» Exercise requirements:
Each line of the data below containing "agent" needs to be listed.

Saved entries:
────

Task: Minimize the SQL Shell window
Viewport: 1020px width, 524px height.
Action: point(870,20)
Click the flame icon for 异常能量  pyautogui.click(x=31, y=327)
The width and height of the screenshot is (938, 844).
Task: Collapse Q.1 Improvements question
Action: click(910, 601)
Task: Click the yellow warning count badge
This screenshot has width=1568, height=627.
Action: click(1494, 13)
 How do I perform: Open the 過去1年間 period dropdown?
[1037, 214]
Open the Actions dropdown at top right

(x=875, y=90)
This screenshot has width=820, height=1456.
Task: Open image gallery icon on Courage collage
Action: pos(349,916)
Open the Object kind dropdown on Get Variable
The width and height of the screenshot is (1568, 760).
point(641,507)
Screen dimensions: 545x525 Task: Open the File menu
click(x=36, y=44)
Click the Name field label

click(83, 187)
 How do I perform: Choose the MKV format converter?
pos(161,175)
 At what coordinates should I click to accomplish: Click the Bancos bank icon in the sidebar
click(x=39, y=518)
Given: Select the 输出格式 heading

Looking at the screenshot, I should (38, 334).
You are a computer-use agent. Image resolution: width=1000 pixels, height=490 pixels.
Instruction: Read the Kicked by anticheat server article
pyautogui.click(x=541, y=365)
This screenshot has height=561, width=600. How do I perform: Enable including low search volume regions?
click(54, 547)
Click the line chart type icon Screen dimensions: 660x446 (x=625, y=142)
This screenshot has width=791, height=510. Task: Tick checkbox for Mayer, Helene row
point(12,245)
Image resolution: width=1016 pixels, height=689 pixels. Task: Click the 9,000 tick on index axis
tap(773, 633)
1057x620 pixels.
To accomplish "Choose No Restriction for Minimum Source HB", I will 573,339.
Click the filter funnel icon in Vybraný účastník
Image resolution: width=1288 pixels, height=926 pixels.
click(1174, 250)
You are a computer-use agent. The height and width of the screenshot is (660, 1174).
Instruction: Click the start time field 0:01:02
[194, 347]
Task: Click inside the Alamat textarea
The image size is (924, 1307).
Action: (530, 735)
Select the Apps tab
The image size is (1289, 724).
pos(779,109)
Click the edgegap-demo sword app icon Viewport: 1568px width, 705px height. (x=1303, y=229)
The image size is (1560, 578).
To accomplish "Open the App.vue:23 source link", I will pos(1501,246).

────

» Written reply:
You are a computer-use agent. Image resolution: width=1000 pixels, height=490 pixels.
You are a computer-use agent. The height and width of the screenshot is (660, 1174).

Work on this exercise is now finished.